Sex? Not if you’re a varsity student

IT is normal for higher learning institutions to have a list of dos and don’ts for their students but some universities in China got netizens into heated discussions over a ban on sex before marriage.

The saga started when one section of the handbook for the Dalian University of Technology’s postgraduate students stated that those who had sex before marriage would get demerit points in school.

This caught the interest of netizens. The most asked question was “how to determine if a person had sex”.

The section, detailing students’ behaviours, also touched on the possession of pornographic materials, uncivilised behaviour such as smoking in public places, receiving or providing sexual-related services, among others.

It was reported that about 20 other higher learning institutions, including Zhejiang University, Fudan University and Central China Normal University, imposed the same prohibition on students.

Netizens are questioning whether the school has the right to take action on adults for having sex.

━━━━━━━━━━

WHAT YOU WILL DO
A) In the article on the university sex ban, what was the question netizens asked most?
B) Pick up the article on the university sex ban after its final sentence and continue writing it.

Data extracted from a collection
━━━━━━━━━━

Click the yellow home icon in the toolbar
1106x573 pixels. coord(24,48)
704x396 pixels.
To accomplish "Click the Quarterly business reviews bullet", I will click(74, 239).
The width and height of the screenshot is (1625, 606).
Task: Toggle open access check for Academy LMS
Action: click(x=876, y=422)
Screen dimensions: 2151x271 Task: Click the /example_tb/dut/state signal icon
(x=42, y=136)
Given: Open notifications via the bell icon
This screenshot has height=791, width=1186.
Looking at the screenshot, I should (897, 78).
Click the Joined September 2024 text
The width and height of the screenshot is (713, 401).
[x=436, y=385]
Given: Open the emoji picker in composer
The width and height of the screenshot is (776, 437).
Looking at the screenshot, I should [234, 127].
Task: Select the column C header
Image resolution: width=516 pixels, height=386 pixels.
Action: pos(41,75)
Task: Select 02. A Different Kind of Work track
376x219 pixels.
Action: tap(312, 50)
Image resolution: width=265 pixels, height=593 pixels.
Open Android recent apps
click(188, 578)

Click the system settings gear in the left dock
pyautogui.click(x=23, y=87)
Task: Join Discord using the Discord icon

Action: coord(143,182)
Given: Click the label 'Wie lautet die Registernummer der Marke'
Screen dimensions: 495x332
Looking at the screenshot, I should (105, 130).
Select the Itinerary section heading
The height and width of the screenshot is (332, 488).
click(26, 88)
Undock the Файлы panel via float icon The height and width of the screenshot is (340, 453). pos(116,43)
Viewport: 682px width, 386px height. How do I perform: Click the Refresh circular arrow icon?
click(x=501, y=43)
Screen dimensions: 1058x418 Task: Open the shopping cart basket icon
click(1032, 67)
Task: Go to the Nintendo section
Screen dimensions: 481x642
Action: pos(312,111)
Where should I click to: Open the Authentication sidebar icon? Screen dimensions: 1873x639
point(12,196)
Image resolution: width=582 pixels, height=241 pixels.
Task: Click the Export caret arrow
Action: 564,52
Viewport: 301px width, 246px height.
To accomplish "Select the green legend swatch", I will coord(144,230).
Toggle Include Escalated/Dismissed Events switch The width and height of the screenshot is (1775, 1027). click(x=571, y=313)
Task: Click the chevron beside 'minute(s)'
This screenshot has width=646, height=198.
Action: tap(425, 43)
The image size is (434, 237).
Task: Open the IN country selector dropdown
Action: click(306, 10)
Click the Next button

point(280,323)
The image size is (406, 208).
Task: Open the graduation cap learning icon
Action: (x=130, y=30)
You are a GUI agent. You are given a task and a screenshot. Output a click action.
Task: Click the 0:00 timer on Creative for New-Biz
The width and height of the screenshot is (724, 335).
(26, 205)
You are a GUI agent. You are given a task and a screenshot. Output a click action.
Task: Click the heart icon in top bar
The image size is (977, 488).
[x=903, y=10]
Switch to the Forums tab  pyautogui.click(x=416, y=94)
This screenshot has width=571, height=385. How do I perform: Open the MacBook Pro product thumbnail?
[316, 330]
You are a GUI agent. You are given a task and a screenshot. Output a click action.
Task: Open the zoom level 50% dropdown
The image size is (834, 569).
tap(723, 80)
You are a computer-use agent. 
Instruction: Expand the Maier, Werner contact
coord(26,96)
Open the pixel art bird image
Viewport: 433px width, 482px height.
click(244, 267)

━━━━━━━━━━

RESULTS BY TASK
A) How to determine if a person had sex.

B)
Topics with the hashtag higher learning institutions banned students from having sex before marriage were read 420 million times.

“Postgraduate students are at least 24 years old, they are mature enough to know what is right and wrong,” said Dumu.

Some netizens joked that the ban was, in fact, aimed to encourage marriage rate, which is dropping annually.

Those who supported the move cited their concern that their education might be affected if a student gets pregnant.

“This is a matter of moral behaviour. Females cannot have sex with men other than their husbands,” said some Internet users, who were being labelled “the traditional type” by their opponents.

Instead of imposing unnecessary bans on students, some people urged university authorities to beef up efforts in preventing sexual harassment by lecturers or cases of tutors forcing students to have sex in exchange for exam points.

According to a survey on, which has an average of 650 million respondents a year, 58.54% of the participants do not support undergraduates having sex before marriage.

To another question, 55.47% of those surveyed viewed that higher learning institutions have no right to punish students for such act.

The number of respondents to this questionnaire was not revealed.

Another survey, conducted among 20,000 people, saw half of the respondents saying “no” to seeing students being punished for having sex, 30% supported the ban on sex before marriage while the rest replied that it was none of their business.

Dalian University of Technology later clarified that this particular clause had been removed from the latest handbook.

“The one posted on the Internet was an old version,” a staff explained.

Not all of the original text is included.